PROBLEM TO WORK ON |
Your reply should be the records below, duplicated exactly, with any picture removed.

RECORDS TO PROCESS |
^^^^^^^^
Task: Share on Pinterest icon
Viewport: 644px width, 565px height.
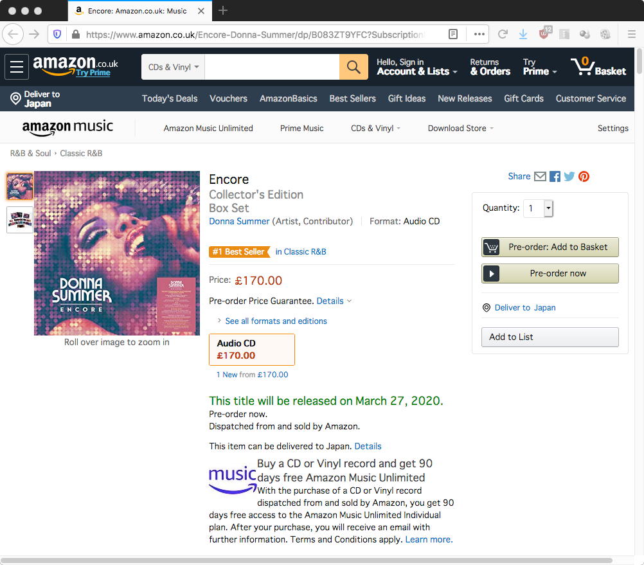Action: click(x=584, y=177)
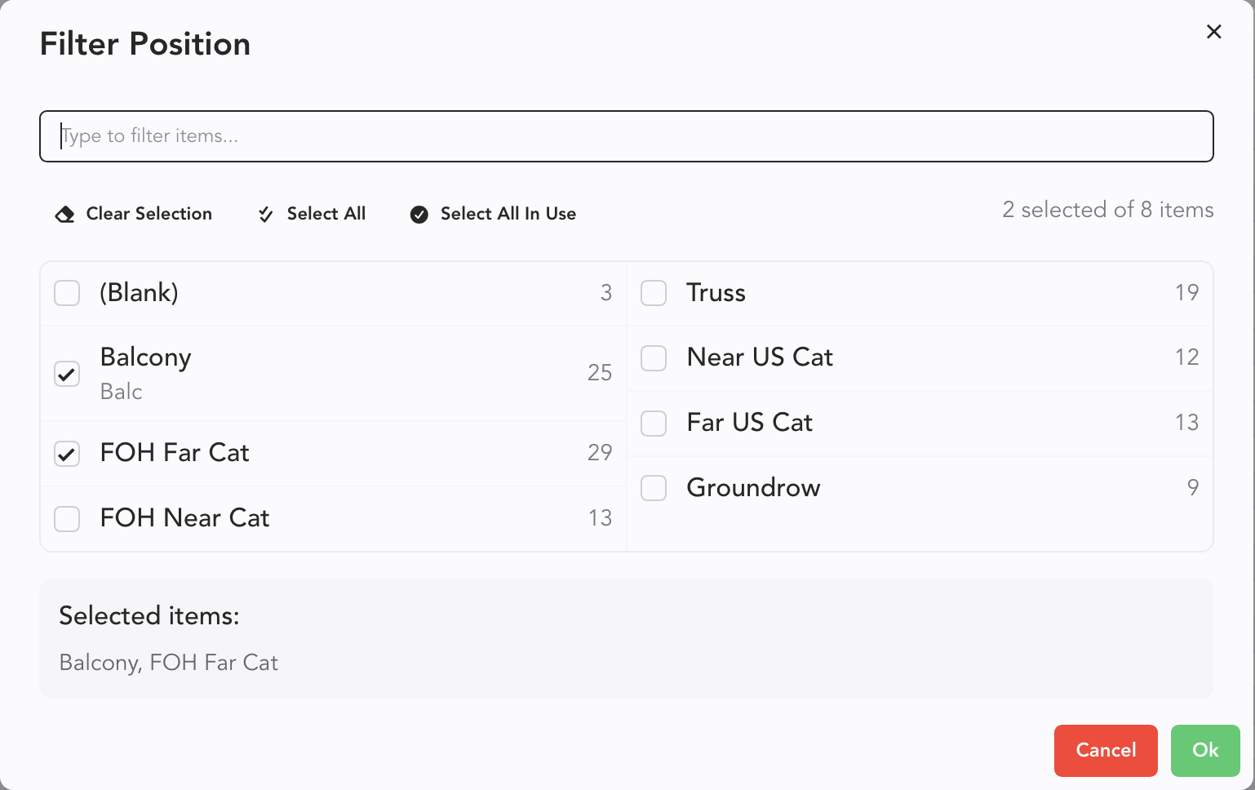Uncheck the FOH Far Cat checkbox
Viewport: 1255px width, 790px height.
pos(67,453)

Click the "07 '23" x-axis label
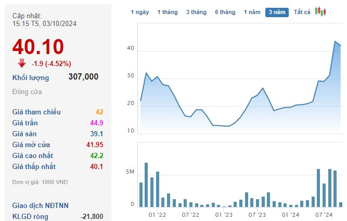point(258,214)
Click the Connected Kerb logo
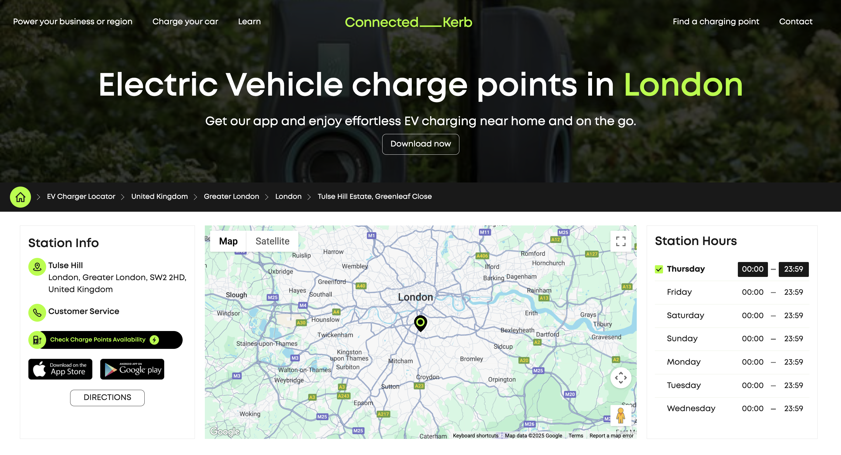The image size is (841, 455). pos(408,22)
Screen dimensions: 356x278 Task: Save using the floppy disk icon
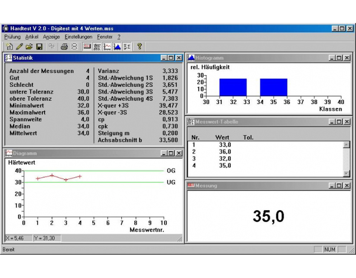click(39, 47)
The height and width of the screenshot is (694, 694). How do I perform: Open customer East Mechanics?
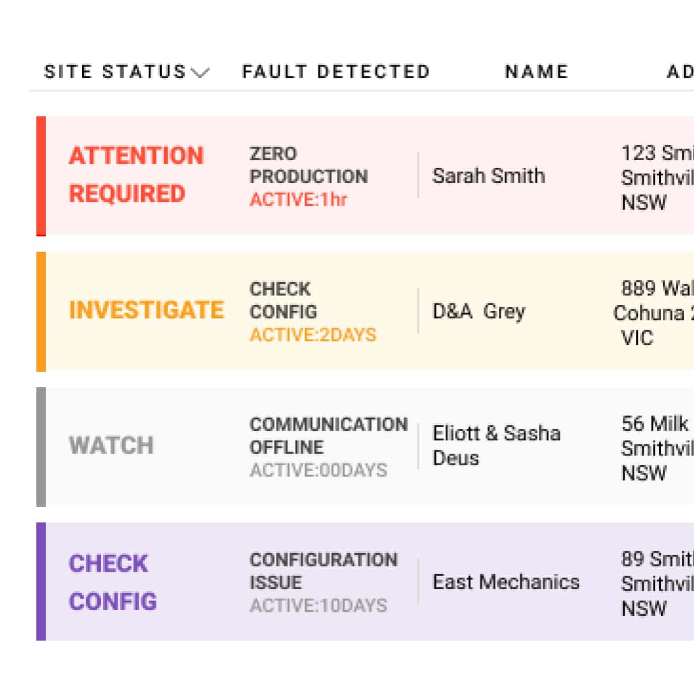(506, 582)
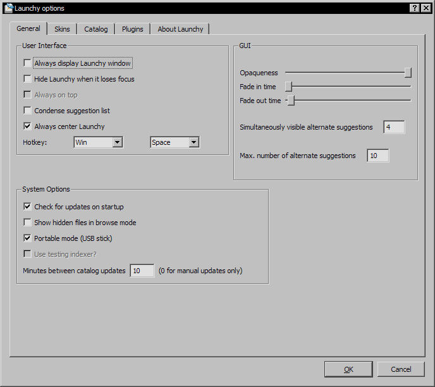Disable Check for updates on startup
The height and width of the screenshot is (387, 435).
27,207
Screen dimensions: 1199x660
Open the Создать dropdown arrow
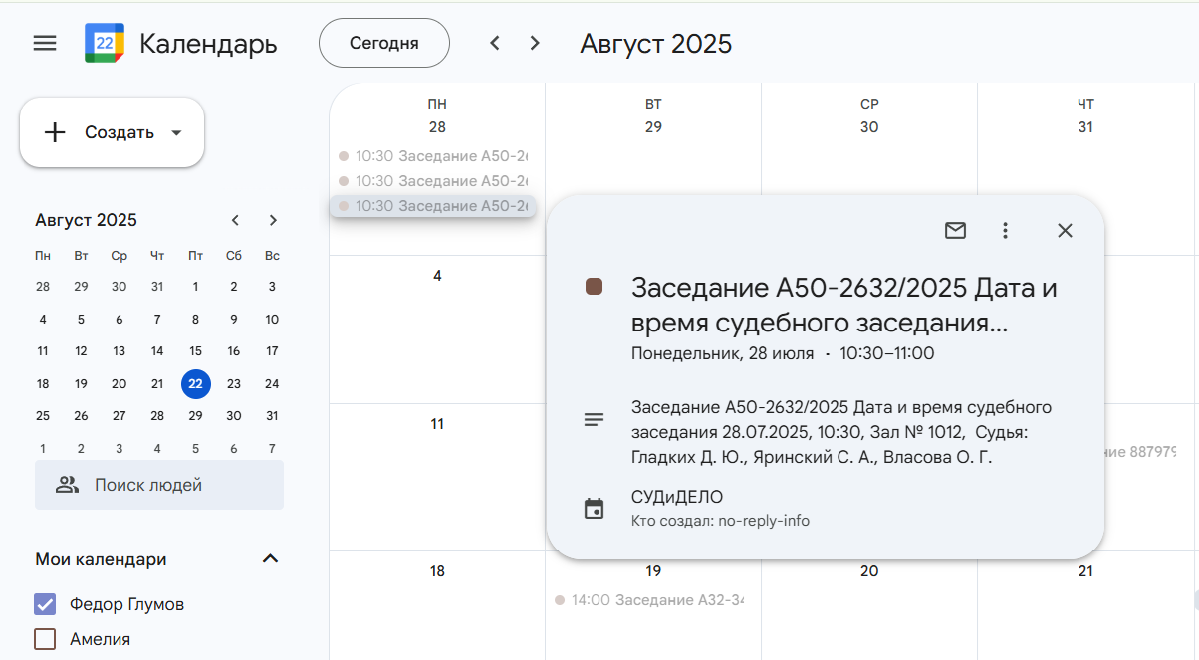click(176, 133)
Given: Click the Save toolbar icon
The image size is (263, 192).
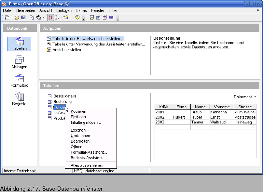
^^^^^^^^
EXERCISE ANSWER |
Task: Share on Pinterest icon
Viewport: 644px width, 565px height.
Action: click(x=584, y=177)
Uncheck the FOH Far Cat checkbox
Viewport: 1255px width, 790px height.
pos(67,453)

Click the "07 '23" x-axis label
point(258,214)
Click the Connected Kerb logo
The image size is (841, 455). pos(408,22)
Screen dimensions: 356x278 Task: Save using the floppy disk icon
click(39, 47)
The height and width of the screenshot is (694, 694). How do I perform: Open customer East Mechanics?
(506, 582)
Disable Check for updates on startup
The height and width of the screenshot is (387, 435).
27,207
Screen dimensions: 1199x660
Open the Создать dropdown arrow
click(176, 133)
Given: Click the Save toolbar icon
The image size is (263, 192).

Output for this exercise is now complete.